Connecting pregnant ED patients to timely pregnancy-related care

Care management & redesign Data analysis & integration Strengthening ecosystems of care Data sharing Funding & financing Pregnancy & children Quality improvement

A pregnant patient sits on an exam table

We know that lack of prenatal or other pregnancy-related care is a major driver of disparities in maternal and infant mortality.

As we monitored emergency department (ED) admissions through the Camden Coalition Health Information Exchange (HIE), we noticed that many pregnant individuals seen at South Jersey EDs did not appear to be connected to prenatal or other pregnancy-related care.

When Camden was selected as one of ten initial cities for the Safer Childbirth Cities program, we had the opportunity to address this problem through collaboration, data sharing, and flexible funding.

A new care initiation workflow

Our pilot program brought together seven South Jersey Ob/GYN practices to provide follow-up care to patients from four participating EDs.

Camden Coalition staff identify eligible patients through our HIE, and assign them to participating pilot sites. Pilot site staff assist pregnant patients with appointment scheduling, coordination of transportation assistance, and connection to other resources as needed.

Flexible funding

The funding for this program allowed us to provide each pilot site with a $10,000 patient cost fund, to be used at the site’s discretion to address patients’ barriers to care.

Sites used their patient cost funds to help patients access transportation to and from their appointments, baby supplies, food, childcare, medical supplies, and more.

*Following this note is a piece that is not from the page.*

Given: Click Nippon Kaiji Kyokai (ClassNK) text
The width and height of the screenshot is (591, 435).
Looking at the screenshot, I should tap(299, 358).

This flexible funding also improved staff morale, as staff saw how directly and materially helping their patients decreased no-shows and improved health outcomes.

Improving transportation

Reliable transportation was the biggest barrier for many patients. Some pregnant participants in rural Cumberland County had been walking an hour or more each way to get to their appointments.

Pilot staff were trained in how to coordinate transportation with an Uber dashboard, and used their patient cost funds to provide their patients with taxi vouchers.

One site saw a 68% decrease in no-show rates among pilot participants. None of their patients that benefited from transportation assistance had significant problems with their pregnancy or delivery, despite facing social barriers that are known to impact health outcomes.